Jehová empobrece, y él enriquece; abate, y enaltece. Él levanta del polvo al pobre, y del muladar exalta al menesteroso, para hacerle sentarse con príncipes y heredar un sitio de honor. Porque de Jehová son las columnas de la tierra, y él afirmó sobre ellas el mundo. Él guarda los pies de sus santos, mas los impíos perecen en tinieblas; porque nadie será fuerte por su propia fuerza.
Ana inicia su oración alabando la gloria de Dios, reconociendo que él es santo, todopoderoso, eterno y un Dios de conocimiento. Luego magnifica la gracia soberana de Dios al bendecir a los débiles, necesitados, infructuosos, hambrientos y estériles, mientras pasa por alto a los sabios, poderosos y nobles. Dios ha escogido a los viles y despreciados del mundo para que nadie se gloríe en su presencia (véase 1 Co. 1:26-29).
Dios tiene una manera única de tratarnos para que seamos conscientes de nuestra necesidad. Nos acerca a la tumba para que podamos experimentar nuestra completa debilidad y ser revividos. Nos despoja de todo en lo que confiamos, empobreciéndonos para enriquecernos. Nos humilla para elevarnos.
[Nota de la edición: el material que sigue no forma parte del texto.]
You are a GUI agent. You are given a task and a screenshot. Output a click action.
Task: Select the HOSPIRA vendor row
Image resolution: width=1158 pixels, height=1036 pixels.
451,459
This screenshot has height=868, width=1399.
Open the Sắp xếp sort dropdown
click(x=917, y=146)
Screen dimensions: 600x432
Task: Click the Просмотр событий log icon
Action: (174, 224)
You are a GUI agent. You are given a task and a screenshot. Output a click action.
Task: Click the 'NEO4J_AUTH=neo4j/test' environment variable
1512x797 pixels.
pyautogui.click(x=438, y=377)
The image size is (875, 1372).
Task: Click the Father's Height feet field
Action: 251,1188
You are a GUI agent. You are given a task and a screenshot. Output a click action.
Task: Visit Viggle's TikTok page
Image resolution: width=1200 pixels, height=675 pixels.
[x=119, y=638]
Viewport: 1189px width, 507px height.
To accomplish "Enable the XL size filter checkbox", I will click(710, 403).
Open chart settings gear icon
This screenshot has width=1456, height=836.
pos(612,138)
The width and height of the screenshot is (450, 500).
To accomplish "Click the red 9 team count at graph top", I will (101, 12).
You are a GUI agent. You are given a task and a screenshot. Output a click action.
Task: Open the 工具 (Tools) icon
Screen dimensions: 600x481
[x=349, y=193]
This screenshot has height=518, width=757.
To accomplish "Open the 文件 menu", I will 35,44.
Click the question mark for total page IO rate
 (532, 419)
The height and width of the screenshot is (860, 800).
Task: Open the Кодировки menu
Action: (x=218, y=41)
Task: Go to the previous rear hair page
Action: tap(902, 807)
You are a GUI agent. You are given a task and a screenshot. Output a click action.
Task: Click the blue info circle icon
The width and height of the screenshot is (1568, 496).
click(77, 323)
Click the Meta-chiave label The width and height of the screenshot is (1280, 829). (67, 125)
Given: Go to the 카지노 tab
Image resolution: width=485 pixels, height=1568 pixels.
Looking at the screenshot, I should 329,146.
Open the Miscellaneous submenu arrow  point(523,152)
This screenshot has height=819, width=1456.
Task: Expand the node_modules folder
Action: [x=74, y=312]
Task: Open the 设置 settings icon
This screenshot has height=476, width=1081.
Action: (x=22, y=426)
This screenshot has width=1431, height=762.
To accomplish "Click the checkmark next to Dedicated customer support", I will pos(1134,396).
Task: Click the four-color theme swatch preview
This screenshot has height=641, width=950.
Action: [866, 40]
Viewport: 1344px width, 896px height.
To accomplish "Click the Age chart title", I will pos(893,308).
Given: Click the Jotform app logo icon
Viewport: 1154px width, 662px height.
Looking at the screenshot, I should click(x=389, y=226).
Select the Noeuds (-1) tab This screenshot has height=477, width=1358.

Después de mostrarnos lo insignificantes que somos, Dios nos revela su plenitud y el propósito de su corazón. No solo suple nuestras necesidades, sino que también transforma nuestra condición y posición: el pobre se convierte en príncipe. Pasamos de la tierra y la miseria al trono de la gloria. En todos estos tratos maravillosos, Dios actúa como Aquel que es soberano. Él puede colocar al alma pobre y necesitada entre príncipes en el trono de gloria (véase 2 Co. 8:9; Ef. 1:3).
Además de todo esto, Dios no solo ha reservado una herencia gloriosa para su pueblo, sino que también los preserva con su poder para esa herencia (véase 1 P. 1:4-5). ¡Bendito sea su nombre!